Censorship is also a term that gets bandied about a lot. If one refuses to publish a comment on one’s site, whether because one believes it to be unhelpful, cruel, irrelevant or anything else, one runs the risk of being accused of censorship. Ironically, one is frequently accused of censorship by the would-be commentator openly in the public realm, suggesting that the blogger who tries to censor is not very good at censoring.

Only the powerful can censor. The rest of us may be dismissive, unkind, unrelenting, closed-minded or mocking, but we cannot censor.

11 Comments »

  1. Ok..that brings up a good question. Does “free speech” mean the right to say anything anywhere at any time? If one decides certain things are not acceptable in some personally controlled vehicle (i.e., an internet site), is that censorship?

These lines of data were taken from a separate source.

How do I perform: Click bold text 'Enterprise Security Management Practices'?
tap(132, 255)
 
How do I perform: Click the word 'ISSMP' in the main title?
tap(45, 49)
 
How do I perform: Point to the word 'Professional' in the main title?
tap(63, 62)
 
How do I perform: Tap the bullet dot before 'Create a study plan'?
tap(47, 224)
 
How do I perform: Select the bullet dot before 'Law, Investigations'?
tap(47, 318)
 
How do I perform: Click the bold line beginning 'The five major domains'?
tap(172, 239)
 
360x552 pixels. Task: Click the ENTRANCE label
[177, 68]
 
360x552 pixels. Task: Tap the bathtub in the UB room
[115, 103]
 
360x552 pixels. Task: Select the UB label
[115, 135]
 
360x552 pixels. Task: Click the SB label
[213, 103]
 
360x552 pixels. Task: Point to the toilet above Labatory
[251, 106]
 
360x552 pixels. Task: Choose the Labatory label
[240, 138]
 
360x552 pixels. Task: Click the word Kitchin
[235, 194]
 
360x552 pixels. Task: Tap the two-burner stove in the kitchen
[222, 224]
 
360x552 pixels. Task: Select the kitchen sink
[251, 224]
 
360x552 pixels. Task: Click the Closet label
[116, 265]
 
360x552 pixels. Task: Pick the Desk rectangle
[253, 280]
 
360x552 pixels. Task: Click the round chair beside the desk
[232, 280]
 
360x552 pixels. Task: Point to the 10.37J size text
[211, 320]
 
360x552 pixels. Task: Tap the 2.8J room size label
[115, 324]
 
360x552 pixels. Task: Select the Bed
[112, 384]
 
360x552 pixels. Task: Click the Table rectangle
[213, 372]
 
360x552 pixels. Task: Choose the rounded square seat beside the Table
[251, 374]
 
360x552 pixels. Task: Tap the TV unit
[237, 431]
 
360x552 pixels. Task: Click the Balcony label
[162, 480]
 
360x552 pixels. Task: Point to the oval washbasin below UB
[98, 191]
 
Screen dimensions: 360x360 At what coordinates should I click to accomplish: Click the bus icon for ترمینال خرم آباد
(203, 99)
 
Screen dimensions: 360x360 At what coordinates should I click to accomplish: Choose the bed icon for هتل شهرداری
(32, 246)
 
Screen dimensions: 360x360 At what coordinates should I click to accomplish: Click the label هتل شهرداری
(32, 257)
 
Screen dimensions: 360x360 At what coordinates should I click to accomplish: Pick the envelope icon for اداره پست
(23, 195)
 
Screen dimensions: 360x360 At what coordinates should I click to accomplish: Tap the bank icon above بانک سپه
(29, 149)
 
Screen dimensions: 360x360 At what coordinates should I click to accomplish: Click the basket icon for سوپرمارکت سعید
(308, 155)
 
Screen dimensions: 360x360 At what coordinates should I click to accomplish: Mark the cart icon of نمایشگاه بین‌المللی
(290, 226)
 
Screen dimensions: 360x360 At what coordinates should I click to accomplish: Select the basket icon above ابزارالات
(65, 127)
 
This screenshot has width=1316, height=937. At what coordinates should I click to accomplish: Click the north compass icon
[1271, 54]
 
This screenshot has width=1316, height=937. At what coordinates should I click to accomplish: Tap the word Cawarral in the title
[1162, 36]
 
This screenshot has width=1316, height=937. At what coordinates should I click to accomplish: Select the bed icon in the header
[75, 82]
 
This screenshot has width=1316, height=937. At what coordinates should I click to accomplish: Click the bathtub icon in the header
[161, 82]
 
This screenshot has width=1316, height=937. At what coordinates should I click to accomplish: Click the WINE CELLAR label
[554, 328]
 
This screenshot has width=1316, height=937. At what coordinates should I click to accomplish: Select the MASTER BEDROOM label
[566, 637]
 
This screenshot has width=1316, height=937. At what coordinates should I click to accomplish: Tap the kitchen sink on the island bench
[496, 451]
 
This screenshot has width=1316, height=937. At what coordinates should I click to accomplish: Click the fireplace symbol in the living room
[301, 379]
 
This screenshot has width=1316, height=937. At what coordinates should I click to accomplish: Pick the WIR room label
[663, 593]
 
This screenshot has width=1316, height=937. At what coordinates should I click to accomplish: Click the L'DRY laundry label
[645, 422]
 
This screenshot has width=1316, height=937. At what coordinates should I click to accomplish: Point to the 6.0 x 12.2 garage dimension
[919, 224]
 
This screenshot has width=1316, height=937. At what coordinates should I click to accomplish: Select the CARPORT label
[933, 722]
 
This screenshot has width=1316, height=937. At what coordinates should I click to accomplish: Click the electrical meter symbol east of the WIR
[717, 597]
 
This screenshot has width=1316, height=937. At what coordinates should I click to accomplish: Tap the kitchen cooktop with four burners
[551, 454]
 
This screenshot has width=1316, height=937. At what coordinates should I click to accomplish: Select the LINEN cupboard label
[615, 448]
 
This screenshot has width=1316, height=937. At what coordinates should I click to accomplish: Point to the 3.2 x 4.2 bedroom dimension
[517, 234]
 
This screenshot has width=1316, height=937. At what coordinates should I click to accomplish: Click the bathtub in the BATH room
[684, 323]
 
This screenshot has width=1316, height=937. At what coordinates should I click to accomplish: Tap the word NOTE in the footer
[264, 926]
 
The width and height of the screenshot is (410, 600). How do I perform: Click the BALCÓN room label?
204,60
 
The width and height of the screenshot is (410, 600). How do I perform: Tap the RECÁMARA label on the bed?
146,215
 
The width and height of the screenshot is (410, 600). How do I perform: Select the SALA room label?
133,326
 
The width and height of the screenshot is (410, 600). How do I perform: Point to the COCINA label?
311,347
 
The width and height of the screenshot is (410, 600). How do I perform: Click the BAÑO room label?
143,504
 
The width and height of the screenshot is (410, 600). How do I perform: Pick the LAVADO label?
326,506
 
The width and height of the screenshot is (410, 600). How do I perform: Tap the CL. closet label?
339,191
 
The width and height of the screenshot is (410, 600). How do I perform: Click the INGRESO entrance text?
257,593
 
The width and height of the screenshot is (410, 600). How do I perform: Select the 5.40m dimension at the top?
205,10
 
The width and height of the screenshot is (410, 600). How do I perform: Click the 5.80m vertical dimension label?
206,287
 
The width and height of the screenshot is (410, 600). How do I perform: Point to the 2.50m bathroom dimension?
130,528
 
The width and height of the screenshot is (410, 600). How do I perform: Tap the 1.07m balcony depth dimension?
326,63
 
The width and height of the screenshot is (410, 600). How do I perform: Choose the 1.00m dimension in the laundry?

    Or does “free speech” and “censorship” apply at a larger level, say, a governmental level?

    Comment by dreamy5 — April 15, 2007 @ 11:43 pm

  2. Amen.

    Comment by frog — April 16, 2007 @ 5:40 pm

  3. Censorship is something that the state does and it is about effectively stopping a person from communicating with others throught the written or printed word. Censorship is about having your computer taken away, books destroyed, being thrown in prison, stopping other people from employing you etc.

    Free speech is not the same as being entitled to other peoples time and resources and it’s not a licence to force other people to listen.

    Comment by Arantxa — April 16, 2007 @ 6:34 pm

  4. “Censorship is something that the state does and it is about effectively stopping a person from communicating with others throught the written or printed word. Censorship is about having your computer taken away, books destroyed, being thrown in prison, stopping other people from employing you etc.”

    That’s right; only the gov’t can censor. One person telling another to shut up is not cencorship.

    This segues perfectly to this: CoolAunt’s take on the First Amendment at Feminist Law Professors. http://feministlawprofs.law.sc.edu/?p=1121 When Ann Bartow asked to copy it at her blogsite, it was one of my proudest moments. :)

    Comment by CoolAunt — April 17, 2007 @ 12:40 am

  5. MMM hmmm

    Comment by Burrow — April 17, 2007 @ 8:40 pm

  6. Very true – only those with power can censor. Of course, power has many forms. For instance, when you won a blog, you have the power to censor because you can simply remove any comment you want. That is power that only a blog owner (or very good hacker…) has on her blog.

    There is also power by influence. For instance, if you put up something about your mother on your blog and she doesn’t like it and calls you and tells you ‘take that down’ you, of course, are not obligated to, but hey, she’s mom, and so you take it down. Now, she used her influence to censor.

    It is important to note that the illegal kinds of censorship are all about government censorship, and with good reason. In fact, the same law that prevents government censorship also allows private censorship. People have the constitutional right not only to express an idea but not to be associated with an idea as well (in the sense of not having to sponsor it or put up with it on your property).

    So, in sum, whomever owns a given forum (a blog owner on a blog, a billboard owner on a billboard, etc.) has the power to censor in that forum. Whomever has influence on that owner also has power to censor, indirectly. But unless the censor is the government, generally there is no legal recourse.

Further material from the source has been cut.